Now that Hurricane Irma has devastated Puerto Rico and the U.S. Virgin Islands, the U.S. federal government has invested much less at a slower response time compared to their disaster relief investments in the states of Texas, Louisiana, and Florida. The disaster recovery between the United States and its territories in the Caribbean further exacerbate the unjust and growing disparities in distributing aid to helpless victims in Puerto Rico and the U.S. Virgin islands.
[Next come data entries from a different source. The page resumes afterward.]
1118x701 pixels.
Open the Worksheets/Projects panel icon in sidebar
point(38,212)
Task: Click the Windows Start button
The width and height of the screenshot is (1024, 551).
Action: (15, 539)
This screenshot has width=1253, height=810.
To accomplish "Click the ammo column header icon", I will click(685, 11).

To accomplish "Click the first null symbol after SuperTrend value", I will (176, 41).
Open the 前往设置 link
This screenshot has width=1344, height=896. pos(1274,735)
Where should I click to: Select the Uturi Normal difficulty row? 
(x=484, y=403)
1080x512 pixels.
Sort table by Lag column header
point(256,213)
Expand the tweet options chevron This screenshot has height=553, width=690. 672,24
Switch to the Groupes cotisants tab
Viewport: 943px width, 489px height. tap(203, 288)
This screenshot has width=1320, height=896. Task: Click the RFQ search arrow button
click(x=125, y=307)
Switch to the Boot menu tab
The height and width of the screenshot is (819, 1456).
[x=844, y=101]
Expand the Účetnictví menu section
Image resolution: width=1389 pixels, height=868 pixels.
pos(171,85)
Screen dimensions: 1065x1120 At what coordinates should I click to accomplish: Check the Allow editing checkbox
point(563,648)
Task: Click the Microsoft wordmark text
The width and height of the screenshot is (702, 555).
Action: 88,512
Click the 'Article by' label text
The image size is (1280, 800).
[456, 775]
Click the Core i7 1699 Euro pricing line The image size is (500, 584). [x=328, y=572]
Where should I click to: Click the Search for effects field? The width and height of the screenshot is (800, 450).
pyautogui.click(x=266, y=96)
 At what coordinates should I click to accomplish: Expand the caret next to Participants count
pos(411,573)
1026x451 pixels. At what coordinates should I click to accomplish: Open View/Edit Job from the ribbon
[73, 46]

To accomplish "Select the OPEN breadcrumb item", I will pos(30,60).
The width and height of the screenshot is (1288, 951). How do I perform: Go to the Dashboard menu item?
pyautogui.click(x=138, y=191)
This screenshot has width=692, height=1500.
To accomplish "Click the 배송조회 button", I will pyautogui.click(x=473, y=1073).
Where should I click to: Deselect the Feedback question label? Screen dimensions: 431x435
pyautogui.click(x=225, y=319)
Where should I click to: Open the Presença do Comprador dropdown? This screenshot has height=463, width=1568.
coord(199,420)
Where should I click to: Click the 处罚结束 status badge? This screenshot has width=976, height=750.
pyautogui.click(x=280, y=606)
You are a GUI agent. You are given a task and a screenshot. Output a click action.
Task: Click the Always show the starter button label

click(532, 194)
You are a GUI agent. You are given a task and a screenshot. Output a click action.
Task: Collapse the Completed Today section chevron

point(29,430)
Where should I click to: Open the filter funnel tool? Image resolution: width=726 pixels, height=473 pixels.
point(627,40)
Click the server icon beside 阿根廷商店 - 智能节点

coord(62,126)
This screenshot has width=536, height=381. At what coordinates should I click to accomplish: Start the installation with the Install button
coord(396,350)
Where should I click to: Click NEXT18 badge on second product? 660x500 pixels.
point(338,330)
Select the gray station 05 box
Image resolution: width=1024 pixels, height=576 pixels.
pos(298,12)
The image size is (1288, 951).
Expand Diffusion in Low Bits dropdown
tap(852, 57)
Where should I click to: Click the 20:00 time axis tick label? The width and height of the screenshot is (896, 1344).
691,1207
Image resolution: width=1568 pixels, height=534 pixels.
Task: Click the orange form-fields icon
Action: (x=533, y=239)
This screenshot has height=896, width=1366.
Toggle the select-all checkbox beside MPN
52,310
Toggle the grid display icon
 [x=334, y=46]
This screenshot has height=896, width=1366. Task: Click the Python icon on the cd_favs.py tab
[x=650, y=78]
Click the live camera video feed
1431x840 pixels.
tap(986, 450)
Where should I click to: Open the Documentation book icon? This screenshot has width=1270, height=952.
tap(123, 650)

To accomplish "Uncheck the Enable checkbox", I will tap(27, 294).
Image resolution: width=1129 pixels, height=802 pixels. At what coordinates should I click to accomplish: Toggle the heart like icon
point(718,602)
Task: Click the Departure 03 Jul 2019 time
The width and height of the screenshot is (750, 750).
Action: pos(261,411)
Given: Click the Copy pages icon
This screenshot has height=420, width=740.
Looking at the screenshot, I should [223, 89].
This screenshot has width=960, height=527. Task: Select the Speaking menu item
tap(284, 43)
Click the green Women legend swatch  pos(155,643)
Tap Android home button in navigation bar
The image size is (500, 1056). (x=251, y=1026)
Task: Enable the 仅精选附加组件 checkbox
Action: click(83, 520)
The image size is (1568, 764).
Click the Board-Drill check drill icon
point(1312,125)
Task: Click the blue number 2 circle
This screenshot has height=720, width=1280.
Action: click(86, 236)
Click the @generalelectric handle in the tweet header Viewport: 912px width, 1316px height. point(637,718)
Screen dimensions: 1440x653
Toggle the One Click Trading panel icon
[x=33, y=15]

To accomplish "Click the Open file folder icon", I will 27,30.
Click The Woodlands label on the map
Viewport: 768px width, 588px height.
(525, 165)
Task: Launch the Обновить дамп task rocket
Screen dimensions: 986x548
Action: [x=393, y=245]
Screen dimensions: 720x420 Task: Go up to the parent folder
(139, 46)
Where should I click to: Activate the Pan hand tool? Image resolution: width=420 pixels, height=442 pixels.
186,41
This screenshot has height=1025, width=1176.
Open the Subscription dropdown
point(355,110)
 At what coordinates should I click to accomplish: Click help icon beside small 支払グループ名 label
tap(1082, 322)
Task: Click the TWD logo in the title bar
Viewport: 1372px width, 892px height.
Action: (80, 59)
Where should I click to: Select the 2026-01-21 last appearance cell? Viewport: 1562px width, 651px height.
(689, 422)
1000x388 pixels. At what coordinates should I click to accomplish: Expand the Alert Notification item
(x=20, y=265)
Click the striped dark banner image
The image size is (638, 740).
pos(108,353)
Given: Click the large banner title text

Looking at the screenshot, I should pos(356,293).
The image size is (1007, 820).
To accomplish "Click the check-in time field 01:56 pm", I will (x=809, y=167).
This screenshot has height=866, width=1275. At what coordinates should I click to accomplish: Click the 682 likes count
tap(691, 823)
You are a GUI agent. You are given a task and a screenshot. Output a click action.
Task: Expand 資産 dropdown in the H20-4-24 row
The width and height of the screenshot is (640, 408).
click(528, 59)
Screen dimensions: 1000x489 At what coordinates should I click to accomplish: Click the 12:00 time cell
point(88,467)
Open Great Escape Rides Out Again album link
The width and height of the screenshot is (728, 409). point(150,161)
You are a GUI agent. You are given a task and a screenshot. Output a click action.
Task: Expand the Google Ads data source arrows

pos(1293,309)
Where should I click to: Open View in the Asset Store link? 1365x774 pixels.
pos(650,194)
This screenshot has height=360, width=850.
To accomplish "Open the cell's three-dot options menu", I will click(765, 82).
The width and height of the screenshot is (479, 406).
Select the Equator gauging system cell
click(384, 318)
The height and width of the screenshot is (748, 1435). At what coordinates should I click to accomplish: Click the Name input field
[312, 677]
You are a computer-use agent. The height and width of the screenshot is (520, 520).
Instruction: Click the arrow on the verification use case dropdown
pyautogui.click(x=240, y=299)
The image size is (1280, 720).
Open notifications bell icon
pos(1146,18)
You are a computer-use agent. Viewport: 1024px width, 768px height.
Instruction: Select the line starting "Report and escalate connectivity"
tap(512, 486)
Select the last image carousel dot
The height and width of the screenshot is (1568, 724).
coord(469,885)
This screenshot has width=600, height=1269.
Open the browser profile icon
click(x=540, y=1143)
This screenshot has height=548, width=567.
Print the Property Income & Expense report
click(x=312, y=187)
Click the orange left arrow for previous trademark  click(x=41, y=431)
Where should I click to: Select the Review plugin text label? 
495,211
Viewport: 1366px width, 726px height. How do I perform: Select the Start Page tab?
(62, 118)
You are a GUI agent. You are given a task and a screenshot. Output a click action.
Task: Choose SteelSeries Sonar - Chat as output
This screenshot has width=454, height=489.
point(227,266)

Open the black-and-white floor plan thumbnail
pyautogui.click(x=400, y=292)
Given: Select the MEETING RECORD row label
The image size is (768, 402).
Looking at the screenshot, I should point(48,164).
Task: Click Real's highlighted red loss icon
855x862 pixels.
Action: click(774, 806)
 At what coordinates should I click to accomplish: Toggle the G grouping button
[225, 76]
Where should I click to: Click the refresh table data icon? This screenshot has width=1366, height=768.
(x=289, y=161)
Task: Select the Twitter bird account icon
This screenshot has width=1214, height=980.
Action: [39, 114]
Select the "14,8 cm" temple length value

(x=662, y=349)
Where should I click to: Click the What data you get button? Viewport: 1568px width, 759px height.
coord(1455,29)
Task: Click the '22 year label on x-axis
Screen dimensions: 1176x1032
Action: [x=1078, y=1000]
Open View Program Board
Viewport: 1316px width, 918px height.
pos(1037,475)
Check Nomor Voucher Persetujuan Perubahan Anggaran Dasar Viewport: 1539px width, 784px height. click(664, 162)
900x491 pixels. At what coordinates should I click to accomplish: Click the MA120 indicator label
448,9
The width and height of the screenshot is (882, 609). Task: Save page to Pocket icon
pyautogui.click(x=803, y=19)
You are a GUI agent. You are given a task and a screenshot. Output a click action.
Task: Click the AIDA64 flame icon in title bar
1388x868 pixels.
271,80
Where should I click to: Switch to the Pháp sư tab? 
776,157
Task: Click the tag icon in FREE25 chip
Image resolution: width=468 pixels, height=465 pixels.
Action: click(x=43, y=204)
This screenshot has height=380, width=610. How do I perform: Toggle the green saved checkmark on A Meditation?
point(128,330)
Unsuccessful efforts, in response to Irma, could also be attributed to a weak medical care system in response to a large-scale emergency, as seen in the United States in the aftermath of Hurricane Katrina. After Katrina hit, victims were unable to receive medical treatment for their physical injuries and didn’t have access to prescription drugs as the federal government’s health care policy set restrictive eligibility rules. Further, provisions for keeping hospitals running and a system for recruiting and organizing volunteers were not set in place at the time in the United States. The systemic collapse in medical care enabled U.S. policymakers to reevaluate their plans for combating the immediate effects of natural disasters with a specific focus on access to medical care. After the system-wide failure, the U.S. federal, state, and local governments learned from their mistakes and implemented a new, much more organized system for providing access to medical care, as can be observed in relief responses to the aftermath of Hurricane Harvey. Therefore, hurricane victims in the Caribbean region may be experiencing a similar systemic failure in not having access to sufficient or adequate medical care.
With limited resources and a lack of systemic response strategies, the future of the Caribbean islands may seem dark. Fortunately, combating the devastation of Hurricane Irma quickly and effectively remains a possibility, given the territorial contiguity and shared government between the two regions.